- ASSIGNED TASK -
Leaving out all pictures, return exactly the lines from the one that contains "The width and" through the end of the data below.

====== SUPPLIED RECORDS ======

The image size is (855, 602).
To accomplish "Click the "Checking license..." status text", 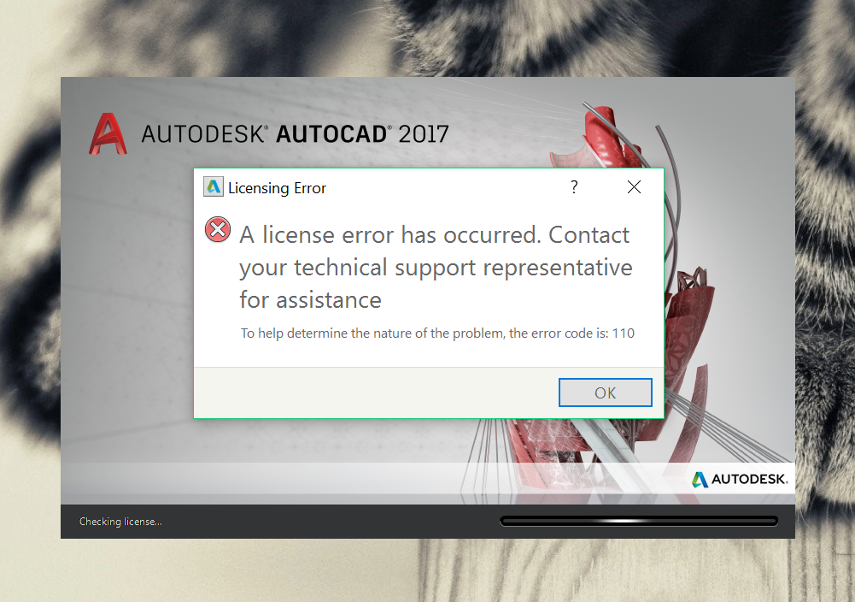I will pos(120,522).
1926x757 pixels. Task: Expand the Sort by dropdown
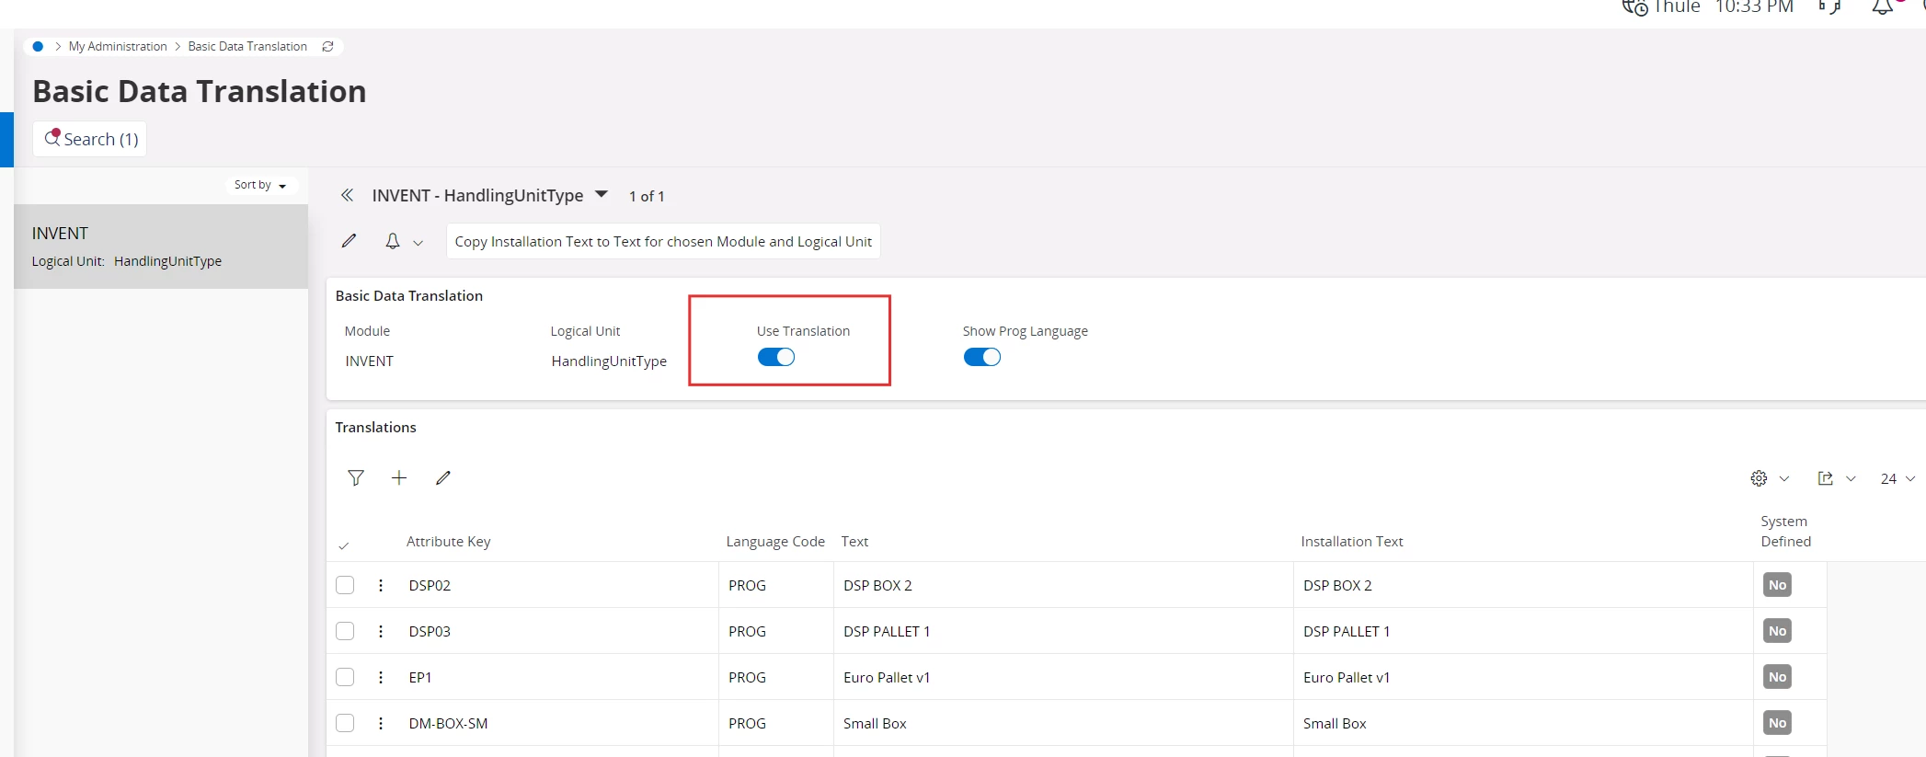260,185
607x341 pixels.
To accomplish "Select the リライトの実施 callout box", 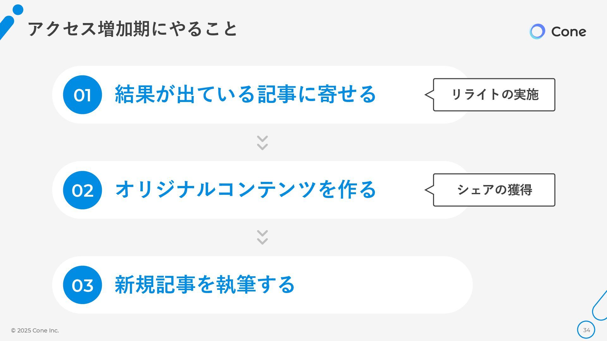I will tap(494, 95).
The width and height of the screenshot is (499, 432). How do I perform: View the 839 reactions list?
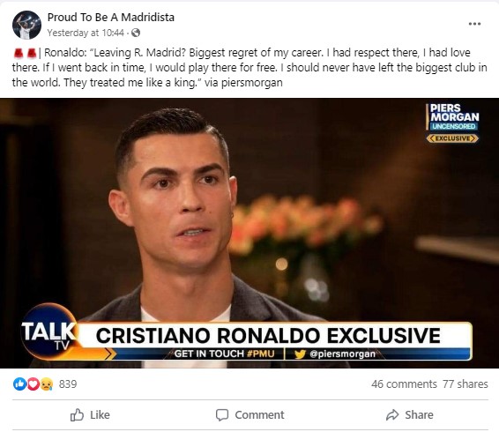68,384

======

- WRITTEN RESPONSE -
The width and height of the screenshot is (499, 432). How do I perform: View the 839 reactions list?
68,384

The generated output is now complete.